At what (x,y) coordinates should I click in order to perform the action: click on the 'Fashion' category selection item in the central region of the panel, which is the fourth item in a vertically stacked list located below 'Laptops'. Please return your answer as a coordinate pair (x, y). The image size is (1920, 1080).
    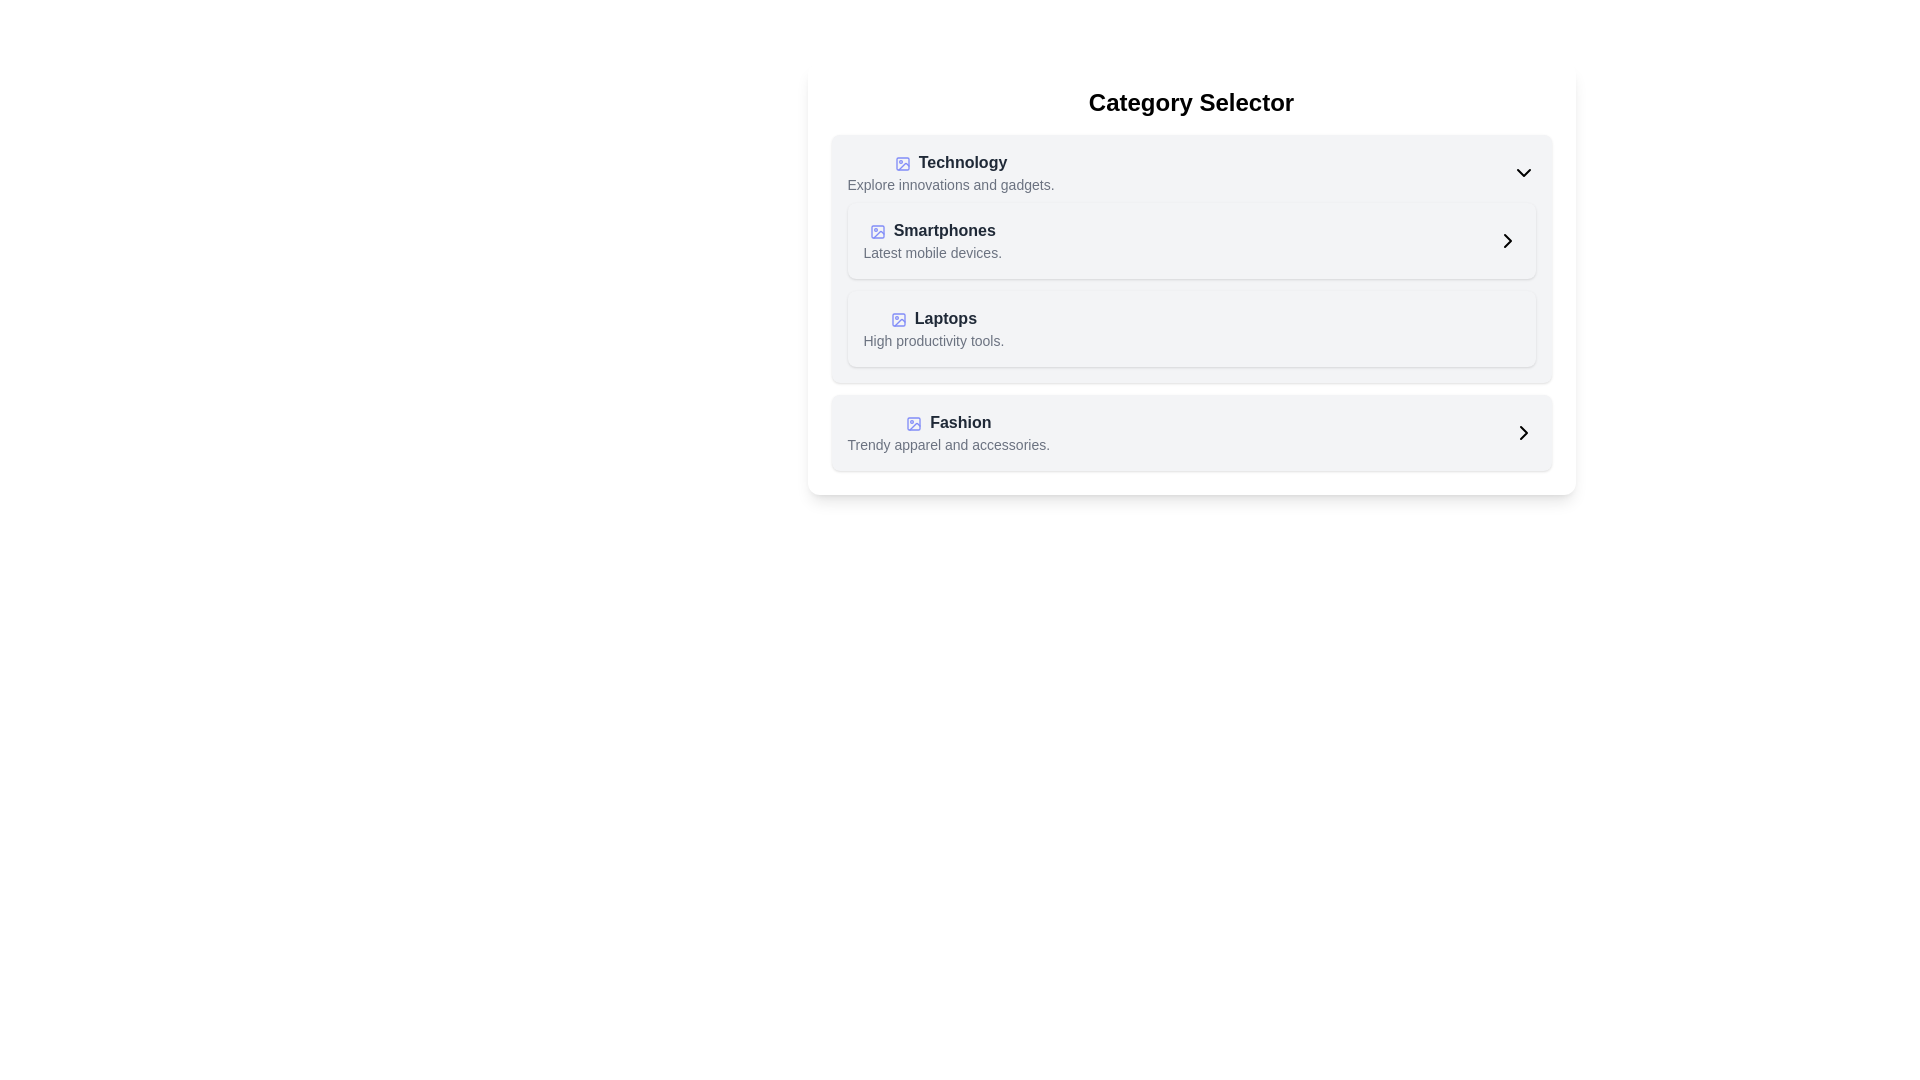
    Looking at the image, I should click on (947, 431).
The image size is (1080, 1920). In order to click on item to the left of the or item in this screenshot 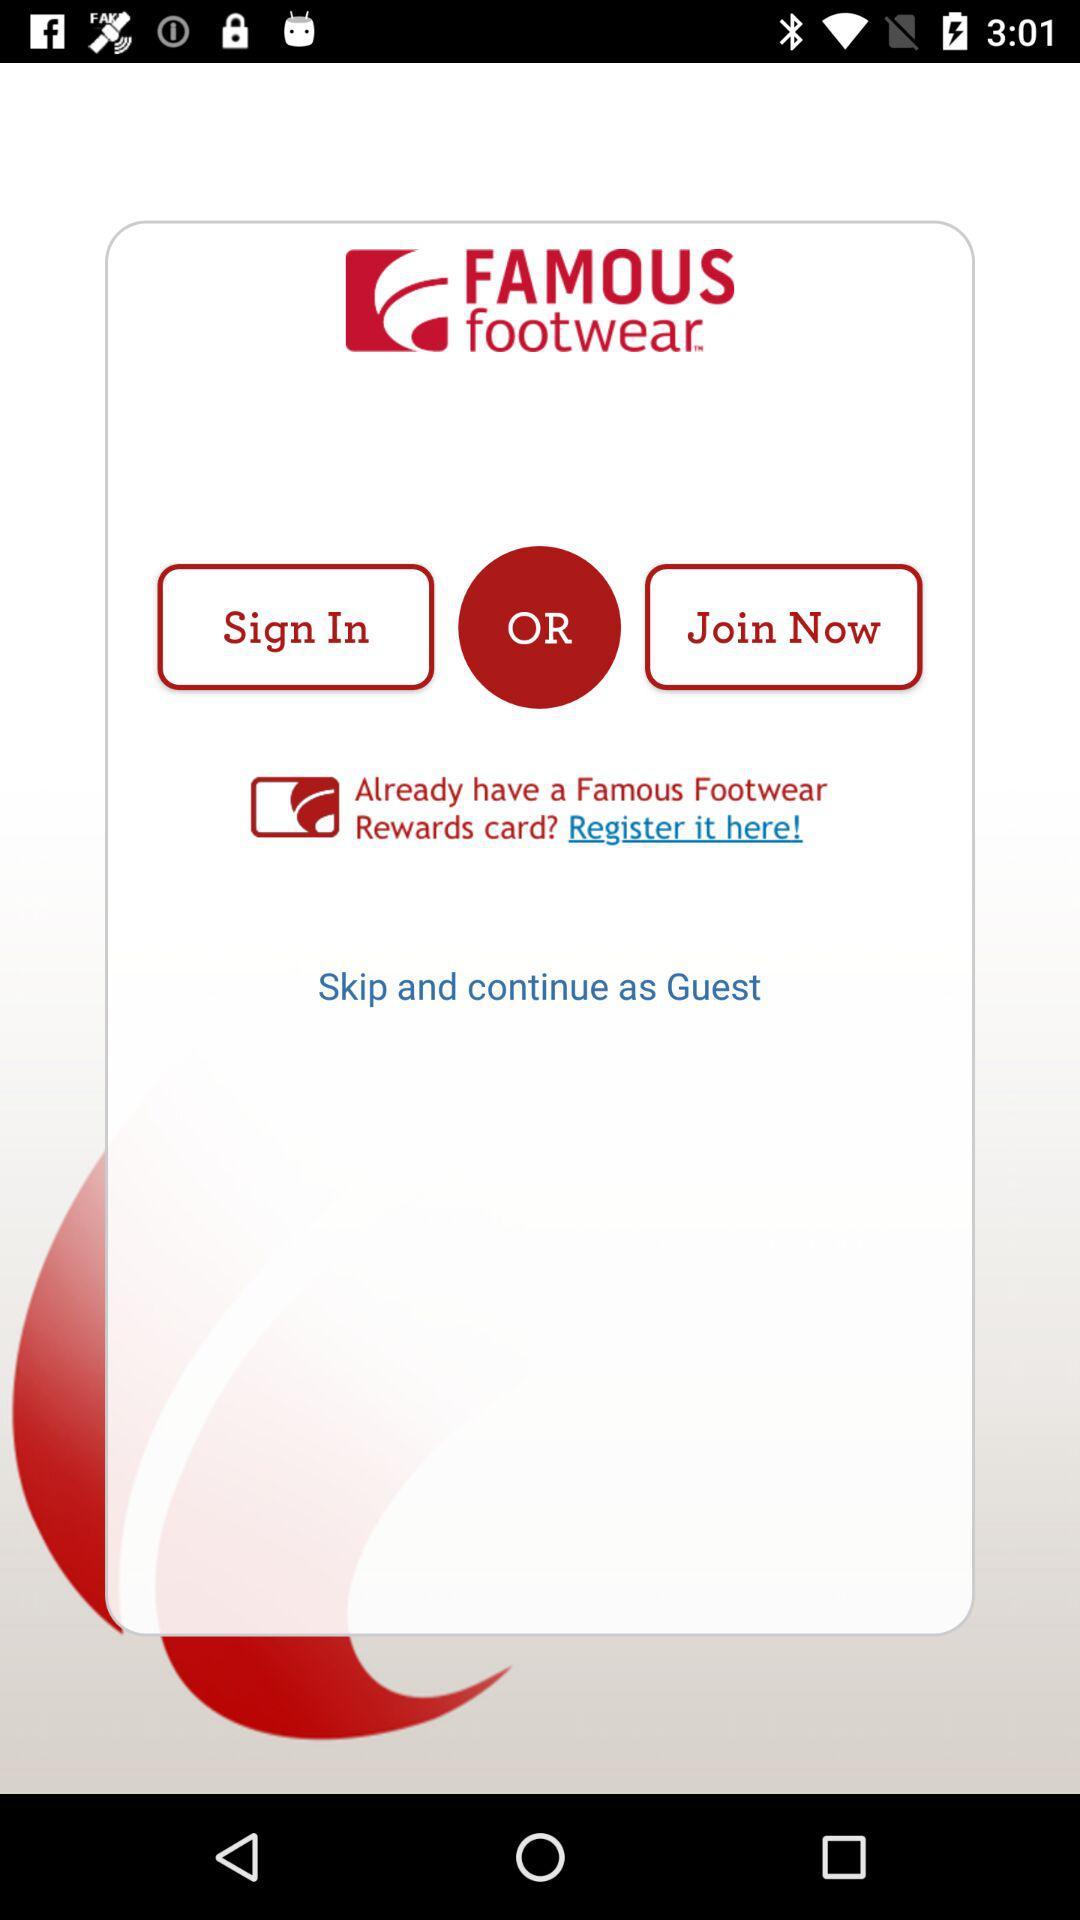, I will do `click(295, 626)`.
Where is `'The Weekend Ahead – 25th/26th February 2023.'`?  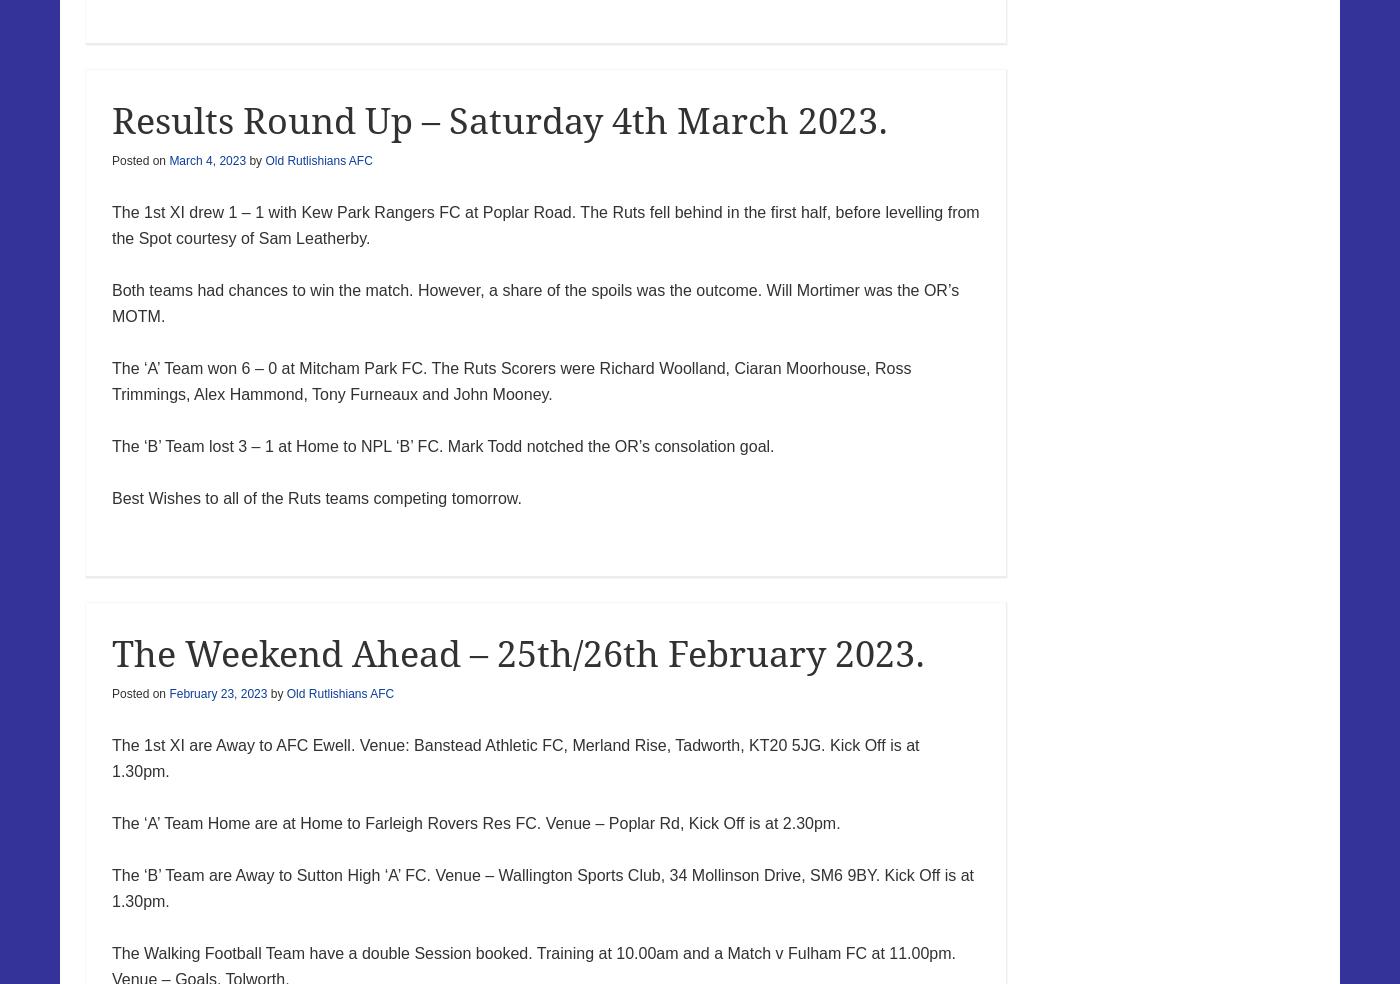
'The Weekend Ahead – 25th/26th February 2023.' is located at coordinates (518, 653).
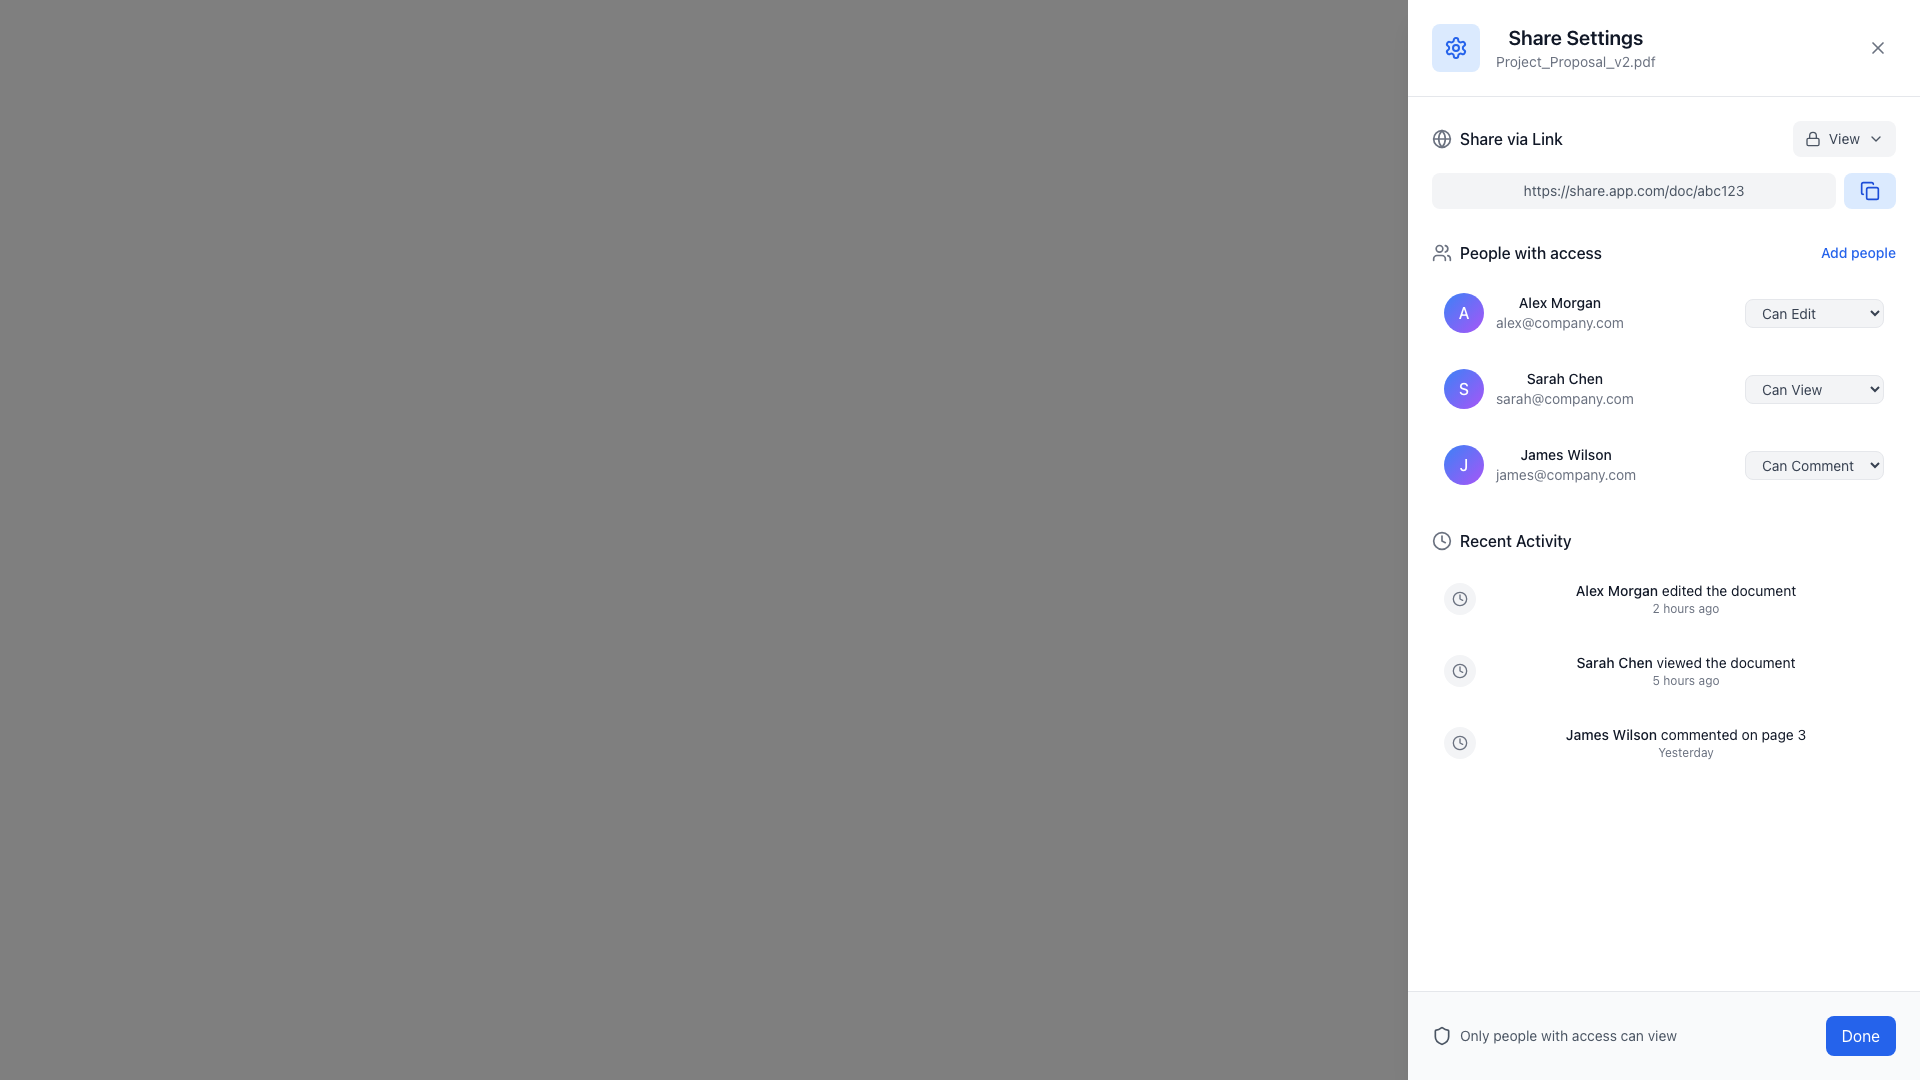  I want to click on the link in the 'People with access' section located at the top right corner to change its color, so click(1857, 252).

◆ **STATED GOAL**
Select each line in the items above that contains the word "coordinates", and copy those lines out. Case counts.

◆ **TASK RESPONSE**
At what (x,y) coordinates should I click in order to perform the action: click on the 'Fashion' category selection item in the central region of the panel, which is the fourth item in a vertically stacked list located below 'Laptops'. Please return your answer as a coordinate pair (x, y). The image size is (1920, 1080).
'The Weekend Ahead – 25th/26th February 2023.' is located at coordinates (518, 653).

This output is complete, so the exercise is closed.